Dunque, scuola di assoluto cinismo; dove ritroviamo lo stesso Giannino (1961) come successore del Giacalone e perfino un certo Enrico Cisnetto (1955), la cui “ditta” organizzava tour per Vip a Cortina e ci ha provato anche nella Roma di Gianni Alemanno. Il filo conduttore è sempre quello del carrierismo, che a livello accademico si incrocia con il fanatismo ideologico: la malattia del pensiero economico mainstream in età NeoLib, che nel nostro Paese assume aspetti grotteschi; particolarmente nei suoi prodotti da esportazione. Come lo Zingales, docente di Chicago e opinionista de l’Espresso, che se ne stava nell’entourage del noto liberale Mitt Romney, quello che se ne frega della metà degli americani al di sotto di una certa fascia di reddito; o l’Alberto Alesina, docente ad Harvard e notista del Corsera, che considera la rielezione di Obama un disastro in quanto “presidente spendaccione”. Per non parlare dei pretenziosi comprimari alla Alberto Bisin e Michele Boldrin, che lanciano il ruggito del topo apponendo la loro firma al documento degli ottocento economisti mercatisti che sospettano il presidente degli Stati Uniti di statalismo socialista.

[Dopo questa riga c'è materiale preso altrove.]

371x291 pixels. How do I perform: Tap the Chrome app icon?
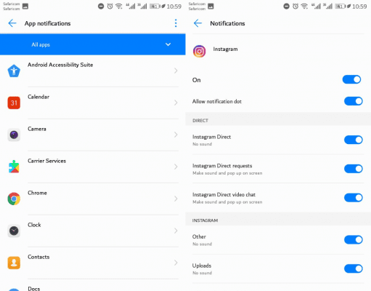[x=14, y=199]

Una genia che ormai occupa le pagine del commento economico di buona parte della stampa nazionale. Eppure una genia a rischio, come il “caso Giannino” indurrebbe a pensare. Infatti in questa parte del mondo continuiamo a essere mentalmente prigionieri del mood culturale di ieri, sicché i baccelli degli ultracorpi liberista-fanatico ancora riescono ad attecchire e prosperare. Ma dall’altra parte dell’oceano il clima sta rapidamente cambiando, anche alla luce dei disastri creati dai deliri privatistici del recente passato. C’è dunque la concreta speranza che un vento proveniente dall’Atlantico presto spazzi via non solo le scemenze presunte austere dei burocrati di Bruxelles, rilanciando politiche industriali di sviluppo (come dice Carlo Galli nel suo ultimo pamphlet, “un new, new deal”), ma ci liberi pure dall’orrida invasione dei baccelli venuti dallo spazio profondo del rampantismo arrembante.